With many opportunities available, people are now incentivized to relocate to urban areas in the search to improve their quality of life. With increasing urbanization, cities will start to face significant challenges in the future, including the need for more infrastructure, the improvement of health services, and the management of energy resources. One particular critical challenge is mobility since it drives cities’ economic growth.
According to Deloitte, many cities are experiencing the downside associated with overload and inefficient roads and transit systems. In the most congested cities, drivers spend between 100 and 200-plus hours per year and 2 to 5 entire workweeks stuck in traffic. The cumulative impact on US GDP of deteriorating infrastructure could exceed $500 billion dollars annually by 2040.

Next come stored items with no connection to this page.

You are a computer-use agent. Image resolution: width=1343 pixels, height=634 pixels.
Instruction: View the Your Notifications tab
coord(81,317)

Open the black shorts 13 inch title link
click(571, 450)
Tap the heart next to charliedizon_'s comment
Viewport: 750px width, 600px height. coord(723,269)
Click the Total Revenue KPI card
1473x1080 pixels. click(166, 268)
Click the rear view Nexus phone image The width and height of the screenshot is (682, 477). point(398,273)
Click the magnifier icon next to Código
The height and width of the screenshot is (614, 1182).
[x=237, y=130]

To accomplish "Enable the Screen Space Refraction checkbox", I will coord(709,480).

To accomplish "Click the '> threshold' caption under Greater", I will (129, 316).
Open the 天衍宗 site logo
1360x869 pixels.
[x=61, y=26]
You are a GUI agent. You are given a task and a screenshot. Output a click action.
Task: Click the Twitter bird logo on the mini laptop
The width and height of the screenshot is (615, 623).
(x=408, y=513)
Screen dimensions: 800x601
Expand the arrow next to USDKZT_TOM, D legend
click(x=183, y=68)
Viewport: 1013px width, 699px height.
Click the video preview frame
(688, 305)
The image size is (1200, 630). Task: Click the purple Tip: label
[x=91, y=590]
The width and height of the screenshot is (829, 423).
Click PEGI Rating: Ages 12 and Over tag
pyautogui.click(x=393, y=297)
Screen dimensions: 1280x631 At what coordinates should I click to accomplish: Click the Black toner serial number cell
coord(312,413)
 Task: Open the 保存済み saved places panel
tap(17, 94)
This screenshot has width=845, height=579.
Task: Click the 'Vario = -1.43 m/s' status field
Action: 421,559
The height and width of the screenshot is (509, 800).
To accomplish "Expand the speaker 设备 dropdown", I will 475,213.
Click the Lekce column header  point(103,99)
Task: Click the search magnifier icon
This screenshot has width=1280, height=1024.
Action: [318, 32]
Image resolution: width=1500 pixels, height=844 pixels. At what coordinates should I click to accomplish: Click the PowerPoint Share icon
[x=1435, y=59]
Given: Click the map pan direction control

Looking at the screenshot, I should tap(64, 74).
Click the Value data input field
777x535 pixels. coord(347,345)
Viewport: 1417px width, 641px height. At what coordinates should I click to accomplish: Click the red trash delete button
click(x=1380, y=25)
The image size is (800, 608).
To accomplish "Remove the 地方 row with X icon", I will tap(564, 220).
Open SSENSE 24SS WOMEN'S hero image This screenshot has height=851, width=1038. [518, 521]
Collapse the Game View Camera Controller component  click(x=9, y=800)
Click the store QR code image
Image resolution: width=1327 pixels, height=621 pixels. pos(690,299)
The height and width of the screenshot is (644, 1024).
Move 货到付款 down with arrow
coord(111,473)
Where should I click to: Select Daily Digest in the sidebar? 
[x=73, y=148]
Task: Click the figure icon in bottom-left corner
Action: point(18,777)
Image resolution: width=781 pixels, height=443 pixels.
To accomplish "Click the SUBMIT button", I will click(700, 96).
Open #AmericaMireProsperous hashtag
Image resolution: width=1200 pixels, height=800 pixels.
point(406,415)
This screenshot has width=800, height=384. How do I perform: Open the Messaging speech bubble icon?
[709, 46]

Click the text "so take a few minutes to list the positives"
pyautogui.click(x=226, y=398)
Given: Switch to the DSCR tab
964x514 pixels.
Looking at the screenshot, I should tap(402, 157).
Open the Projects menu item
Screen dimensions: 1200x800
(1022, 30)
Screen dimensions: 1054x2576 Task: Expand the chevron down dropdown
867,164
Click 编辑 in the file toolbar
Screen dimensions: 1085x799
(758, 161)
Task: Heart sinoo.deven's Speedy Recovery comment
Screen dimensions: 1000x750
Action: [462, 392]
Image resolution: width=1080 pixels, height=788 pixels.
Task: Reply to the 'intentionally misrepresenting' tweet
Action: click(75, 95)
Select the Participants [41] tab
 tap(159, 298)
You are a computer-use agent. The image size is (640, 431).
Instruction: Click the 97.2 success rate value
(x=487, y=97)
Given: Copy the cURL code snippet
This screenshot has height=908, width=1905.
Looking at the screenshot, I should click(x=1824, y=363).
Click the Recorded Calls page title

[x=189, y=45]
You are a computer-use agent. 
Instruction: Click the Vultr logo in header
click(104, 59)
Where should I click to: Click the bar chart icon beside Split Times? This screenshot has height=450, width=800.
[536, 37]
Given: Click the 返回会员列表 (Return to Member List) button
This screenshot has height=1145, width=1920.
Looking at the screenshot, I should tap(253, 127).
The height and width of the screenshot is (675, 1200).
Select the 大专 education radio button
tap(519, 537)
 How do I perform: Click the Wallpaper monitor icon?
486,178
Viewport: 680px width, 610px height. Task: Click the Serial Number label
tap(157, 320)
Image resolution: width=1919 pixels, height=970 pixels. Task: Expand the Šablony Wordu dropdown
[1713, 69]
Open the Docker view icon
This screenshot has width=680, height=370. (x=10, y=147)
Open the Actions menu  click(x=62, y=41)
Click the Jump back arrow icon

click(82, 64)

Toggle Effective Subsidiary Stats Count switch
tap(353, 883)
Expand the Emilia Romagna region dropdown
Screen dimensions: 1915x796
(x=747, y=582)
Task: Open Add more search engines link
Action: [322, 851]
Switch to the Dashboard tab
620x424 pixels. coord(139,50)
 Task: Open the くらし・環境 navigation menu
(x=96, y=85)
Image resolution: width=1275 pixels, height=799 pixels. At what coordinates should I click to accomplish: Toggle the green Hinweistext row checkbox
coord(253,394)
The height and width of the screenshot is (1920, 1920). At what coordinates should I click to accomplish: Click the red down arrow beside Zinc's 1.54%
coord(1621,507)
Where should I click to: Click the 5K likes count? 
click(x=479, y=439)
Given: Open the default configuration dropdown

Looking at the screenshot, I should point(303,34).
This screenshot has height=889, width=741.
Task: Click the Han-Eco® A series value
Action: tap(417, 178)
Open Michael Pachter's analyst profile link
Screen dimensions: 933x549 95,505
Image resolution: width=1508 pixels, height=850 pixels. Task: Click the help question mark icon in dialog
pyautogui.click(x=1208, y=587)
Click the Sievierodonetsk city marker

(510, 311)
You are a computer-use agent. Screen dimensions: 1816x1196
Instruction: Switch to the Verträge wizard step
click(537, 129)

There are many initiatives shaping the way people move around the city. Already, investment has flooded into the industry, smart mobility, and some city authorities in other countries are further along in the use of smart mobility technology. London exploits vast amounts of data about how people move across its transportation network to better manage traffic throughout the city. A central system pulls data from 9,200 buses, 6,000 traffic signals, and, 1,400 cameras, and adjusts signals to improve vehicle flows. New York City is piloting connected vehicle-to-vehicle and vehicle-to-infrastructure technology to improve the safety of travelers and pedestrians through deployments in Manhattan and Brooklyn. Cities like Tokyo, Phoenix, and Singapore have all successfully tested autonomous taxis.
In order to harness emerging technologies to solve the most vexing problems, cities would need a comprehensive, integrated system that transcends exiting infrastructure, drives standardization and interoperability, enables value creation by key parties, and cultivates technological advancements. That is, a city would need a mobility operating system (mOS): an integrated platform that brings together physical infrastructure (roads, rails), modes of transport (cars, public transit, ridesharing, bike sharing, etc.), and transportation service provider (aggregators, public transport system) and crates greater thought and optimization systemwide through market clearing mechanism.
A city’s mobility platform can help equilibrate supply and demand and also facilitate traffic throughput by adjusting incentives, most directly by calibrating prices across modes and locations but also through the use of behavioral nudges such as framing and social proofs. However, establishing a fully realized mobility operating system is a significant endeavor likely to play out over the course of many years. Even so, there are tangible benefits that can be realized from more incremental steps and that lay the foundation for additional capabilities as the system mature. In this regard, a city can begin by better understanding, utilizing, and managing its existing infrastructure, perhaps in a particular neighborhood. This eventually leads to managing multiple modes of transportation across the city, improving congestion and accessibility, on the way to building truly all-encompassing system that can create systemwide optimization.
All in all, the greatest barriers to an integrated mobility platform are likely to be political, social, and economic rather than technical. to successfully implement a digital mobility platform, municipalities should move beyond traditional transportation policy and funding frameworks. Also, cities should harness the remarkable technological innovations of recent years to create a common platform that enables visibility, interoperability, and optimization across the transportation network’s many nodes and modalities.